Fedora Board Recap 07-06-2011

Richard Fontana rfontana at redhat.com
Sat Jul 9 21:30:00 UTC 2011


On Wed, Jul 06, 2011 at 11:24:26PM -0700, Adam Williamson wrote:
> On Wed, 2011-07-06 at 23:12 -0400, Richard Fontana wrote:
> > On Wed, Jul 06, 2011 at 07:02:33PM -0700, Adam Williamson wrote:
> > > On Wed, 2011-07-06 at 16:48 -0400, Richard Fontana wrote:
> > > > I think there may be some confusion on this one particular
> > > > point. Something can be licensed even if it doesn't have an explicit
> > > > license notice on it.
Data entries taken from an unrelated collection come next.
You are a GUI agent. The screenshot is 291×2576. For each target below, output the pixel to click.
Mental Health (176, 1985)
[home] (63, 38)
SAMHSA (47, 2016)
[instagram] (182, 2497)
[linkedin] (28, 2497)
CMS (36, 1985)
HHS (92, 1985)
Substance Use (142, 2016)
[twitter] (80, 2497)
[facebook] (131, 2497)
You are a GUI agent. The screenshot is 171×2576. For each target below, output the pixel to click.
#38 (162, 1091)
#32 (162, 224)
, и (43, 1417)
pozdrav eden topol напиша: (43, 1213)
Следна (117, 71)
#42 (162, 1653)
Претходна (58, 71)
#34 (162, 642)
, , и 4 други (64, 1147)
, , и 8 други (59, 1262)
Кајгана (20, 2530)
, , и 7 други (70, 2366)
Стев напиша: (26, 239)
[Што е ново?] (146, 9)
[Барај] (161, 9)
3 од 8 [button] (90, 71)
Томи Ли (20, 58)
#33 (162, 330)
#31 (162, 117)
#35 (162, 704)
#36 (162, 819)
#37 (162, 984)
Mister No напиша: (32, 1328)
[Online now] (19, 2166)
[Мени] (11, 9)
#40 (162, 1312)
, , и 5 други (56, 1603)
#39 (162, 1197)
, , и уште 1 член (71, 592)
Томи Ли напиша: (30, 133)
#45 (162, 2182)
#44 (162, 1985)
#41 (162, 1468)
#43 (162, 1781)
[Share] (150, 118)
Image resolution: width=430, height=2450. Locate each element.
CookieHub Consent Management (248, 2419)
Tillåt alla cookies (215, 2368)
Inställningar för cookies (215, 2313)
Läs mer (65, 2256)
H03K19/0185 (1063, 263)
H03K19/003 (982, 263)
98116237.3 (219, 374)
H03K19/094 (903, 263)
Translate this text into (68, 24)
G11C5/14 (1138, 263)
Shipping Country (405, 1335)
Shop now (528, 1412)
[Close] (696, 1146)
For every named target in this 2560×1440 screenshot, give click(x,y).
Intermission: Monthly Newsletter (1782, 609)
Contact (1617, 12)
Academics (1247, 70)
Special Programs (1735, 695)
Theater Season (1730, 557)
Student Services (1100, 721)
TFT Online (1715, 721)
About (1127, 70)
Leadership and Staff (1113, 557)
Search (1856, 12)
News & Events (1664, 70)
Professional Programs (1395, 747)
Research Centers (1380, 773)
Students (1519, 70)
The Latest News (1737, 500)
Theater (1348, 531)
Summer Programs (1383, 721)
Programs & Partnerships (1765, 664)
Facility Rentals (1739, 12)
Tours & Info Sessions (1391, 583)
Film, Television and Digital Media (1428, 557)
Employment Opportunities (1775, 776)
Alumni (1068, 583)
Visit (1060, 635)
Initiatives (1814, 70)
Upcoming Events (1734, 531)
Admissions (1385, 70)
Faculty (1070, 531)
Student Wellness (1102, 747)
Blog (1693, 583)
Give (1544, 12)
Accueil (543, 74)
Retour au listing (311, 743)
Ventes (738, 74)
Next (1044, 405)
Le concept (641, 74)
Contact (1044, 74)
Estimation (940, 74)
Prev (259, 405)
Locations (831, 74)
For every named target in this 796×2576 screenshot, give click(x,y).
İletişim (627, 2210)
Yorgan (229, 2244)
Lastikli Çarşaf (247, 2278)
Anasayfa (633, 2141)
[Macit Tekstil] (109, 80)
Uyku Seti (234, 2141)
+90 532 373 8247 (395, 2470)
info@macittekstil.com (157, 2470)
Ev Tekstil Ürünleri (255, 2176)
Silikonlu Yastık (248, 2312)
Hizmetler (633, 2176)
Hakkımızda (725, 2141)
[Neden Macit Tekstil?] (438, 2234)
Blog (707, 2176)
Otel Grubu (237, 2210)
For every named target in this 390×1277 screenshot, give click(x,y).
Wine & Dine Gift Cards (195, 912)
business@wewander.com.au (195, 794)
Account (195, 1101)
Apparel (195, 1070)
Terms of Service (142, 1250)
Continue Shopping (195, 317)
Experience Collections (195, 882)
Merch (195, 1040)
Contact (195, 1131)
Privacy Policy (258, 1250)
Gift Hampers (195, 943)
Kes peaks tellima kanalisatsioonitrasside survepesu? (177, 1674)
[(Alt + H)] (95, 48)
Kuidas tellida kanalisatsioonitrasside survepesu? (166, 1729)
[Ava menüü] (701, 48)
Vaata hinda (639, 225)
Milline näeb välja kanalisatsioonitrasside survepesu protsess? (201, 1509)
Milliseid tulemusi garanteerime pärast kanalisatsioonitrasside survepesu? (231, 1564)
Implicit licensing is pervasive in free software
> > > > development.
> > > 
> > > Is there some kind of solid legal basis for this opinion? It seems
> > > speculative. Has it been established definitively that, say, a patch
> > > sent to the mailing list of a well-established F/OSS project definitely
> > > has an implicit license? 
> > 
> > Not in the sense that there's been, say, US case law on that specific
> > fact pattern. However, the doctrine of implied license is well
> > established in US copyright law.  
> 
> But that's the *concept* of an implied license, right? Not its
> applicability (ew) to any particular set of circumstances that commonly
> occurs in the F/OSS world?

I suppose, but there's no reason why it wouldn't apply to FOSS.